## Task to carry out
Range to output from the entries below: the line containing "Click the red 9.8 base score badge" through the line containing "Image resolution: width=800 pixels, height=558". Set it down exactly, ends included, nothing else.

─── Data supplied ───

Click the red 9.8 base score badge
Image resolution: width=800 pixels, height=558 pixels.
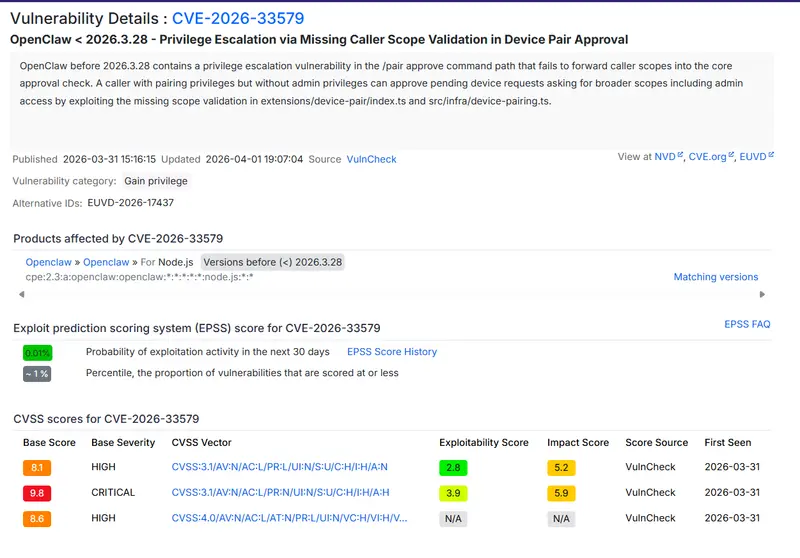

───
─── Data supplied ───

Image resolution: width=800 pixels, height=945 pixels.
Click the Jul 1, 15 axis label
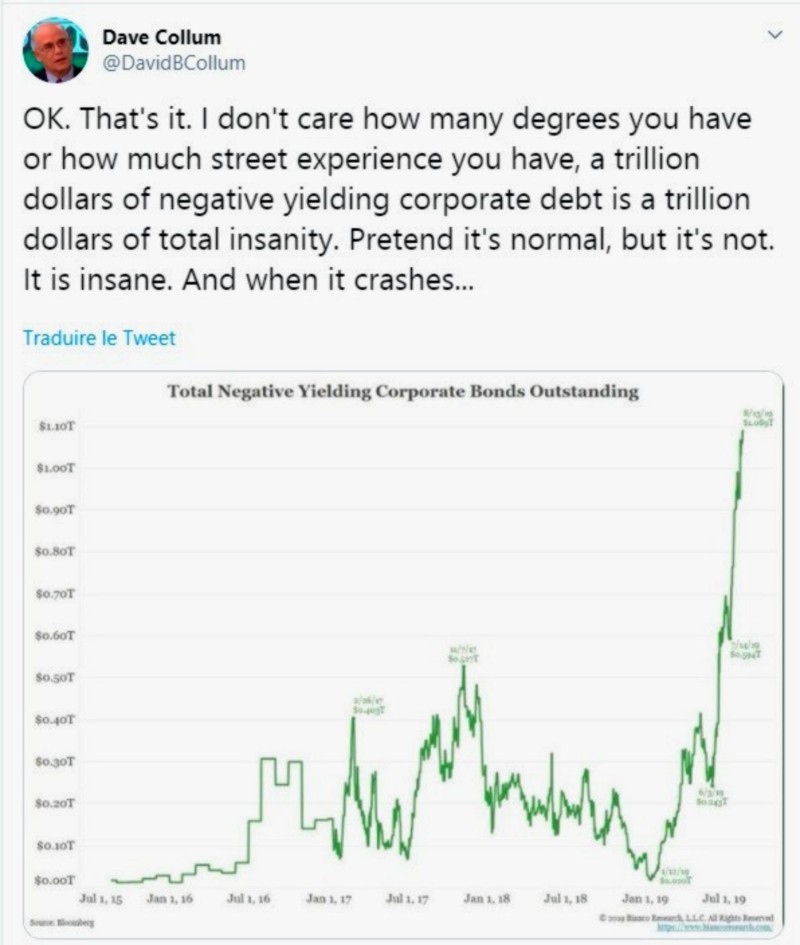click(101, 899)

───
─── Data supplied ───

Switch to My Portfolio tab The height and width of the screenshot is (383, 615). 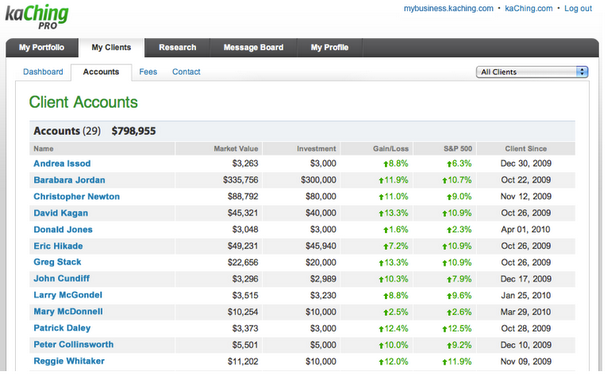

───

## Response to the exercise
Click the red 9.8 base score badge
Image resolution: width=800 pixels, height=558 pixels.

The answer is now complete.